Premier Kathleen Wynne is reportedly getting tough with northern First Nation chiefs over hold-ups in the construction of a Ring of Fire road. 

The Globe and Mail obtained a recent letter from an impatient Wynne to the nine Matawa chiefs indicating her government can’t afford any more delays and is prepared to start one-on-one negotiations with individual communities that do want development, if consensus can’t be reached.

For three years, the Ontario government has promised to invest $1 billion for mining-related transportation infrastructure but the money hasn’t been released in three successive budgets, including this past April’s spring budget.

At the same time, the provincially-created Regional Framework process, launched in April 2014, to address environmental concerns among the Matawa communities, and to define how Indigenous people will participate in natural resource development, appears to have no end in sight.

The government wants consensus on the road from the nine communities before proceeding with a plan.

Since the departure of Cliffs Natural Resources from the Ring of Fire in 2015, the Wynne government needs some positive news on this file heading into a June 2018 election.

Noront Resources, the lead mine developer in the James Bay region, has been making it known in recent months that investors are getting weary with the delays in advancing the nickel and chromite properties as the Toronto company waits on the province to table an infrastructure plan.

The company may consider mothballing its McFauld’s Lake exploration camp this fall.

“I think everyone’s feeling frustrated that nothing’s happened all this time and this is the time to get it done,” Noront CEO Alan Coutts recently told Northern Ontario Business.

After being shut out in the budget, Coutts said he was reassured by provincial mining ministry officials that road funding for the Ring of Fire remains in the government’s fiscal plan.

Coutts was recently in Sault Ste.

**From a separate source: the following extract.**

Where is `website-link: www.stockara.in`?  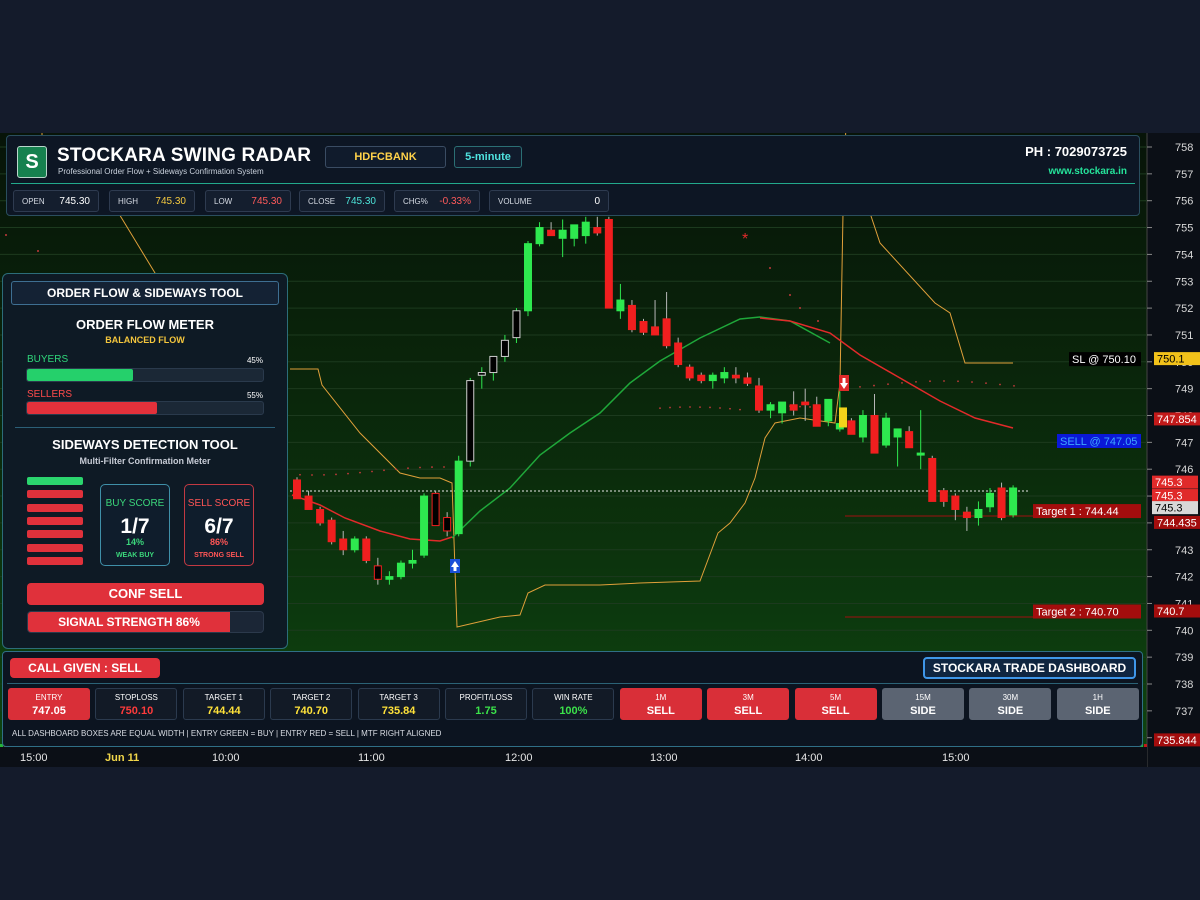 website-link: www.stockara.in is located at coordinates (1088, 172).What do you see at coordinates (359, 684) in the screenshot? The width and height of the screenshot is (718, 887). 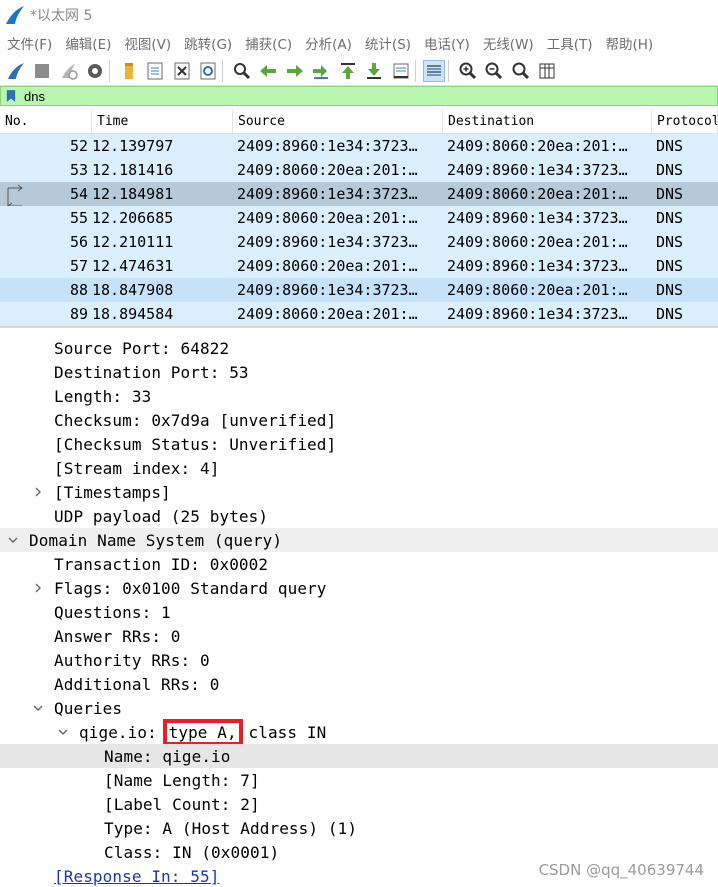 I see `detail-additional-rrs: Additional RRs: 0` at bounding box center [359, 684].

Marie, addressing business leaders and MPP hopefuls prior to that community’s upcoming byelection on June 1. The company is considering the city as a potential site for a ferrochrome smelter to process Ring of Fire chromite ore for export to stainless steel producers in the U.S.

In addressing delegates at the FONOM/Ministry of Municipal Affairs (MMA) Northeastern Municipal Conference in North Bay, May 11, Wynne insisted that the funding is there but reaching consensus with the Matawa communities hasn’t been easy.